Agents of Mayhem is dumb fun, but it needs to be even dumber
Hands on with Volition's futuristic edgelord hero shooter.
I wanted Agents of Mayhem to be Saints Row 4: The Sequel. But it’s not really that, and to be honest, I’m not sure what it is. It’s not a terrible game – I liked it more than Wes did – but it certainly won’t be a remarkable one, either.
The Agents of Mayhem are a motley crew of 12, all with impressive and unique powers. While fighting their primary foe L.E.G.I.O.N is noble enough, generally speaking they’re all arseholes – both because they’re loaded with bad quips and attitude, but also because they’re sometimes criminals.
For each mission you can put together a squad with three of these agents and swap between them whenever you like. I embarked on my first mission with Hardtack, Hollywood and Fortune – a close-range bulky shotgun wielder, an all-rounder with an assault rifle, and the “master programmer” Fortune, a dual pistol wielder. I needed to take the latter because the mission required a specialist hacker.
I’m off to kill August Gaunt, a very annoying pop star in Agents of Mayhem’s neon-hued future version of Seoul. He’s a dead ringer for Justin Bieber, and the various voiceovers and cutscenes go to great lengths to make me hate him (“his music alone terrorises millions of people”). But I didn’t really hate him much more than I hated every other damn character I encountered in the game.
Agents of Mayhem is sometimes vaguely amusing (unlike Wes, I love making compound words where one component is a swear word) but most of the time it overreaches in its attempts to be crudely, “randomly” funny. This variety of smarter-and-tougher-than-thou humour is basically the default setting for modern edgelord action games, and it’s really starting to get old. It’s just such an easy formula. I’d prefer silence.

_DATASET ROWS_
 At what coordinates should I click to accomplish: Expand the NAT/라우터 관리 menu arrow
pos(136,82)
* * *
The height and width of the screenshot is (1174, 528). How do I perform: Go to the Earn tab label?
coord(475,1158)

_WORK INSTRUCTIONS_
Reproduce, word for word, the part of the Agents of Mayhem review above that lies between "I wanted Agents" and "they’re sometimes criminals.", inclusive.

_SOLUTION_
I wanted Agents of Mayhem to be Saints Row 4: The Sequel. But it’s not really that, and to be honest, I’m not sure what it is. It’s not a terrible game – I liked it more than Wes did – but it certainly won’t be a remarkable one, either.
The Agents of Mayhem are a motley crew of 12, all with impressive and unique powers. While fighting their primary foe L.E.G.I.O.N is noble enough, generally speaking they’re all arseholes – both because they’re loaded with bad quips and attitude, but also because they’re sometimes criminals.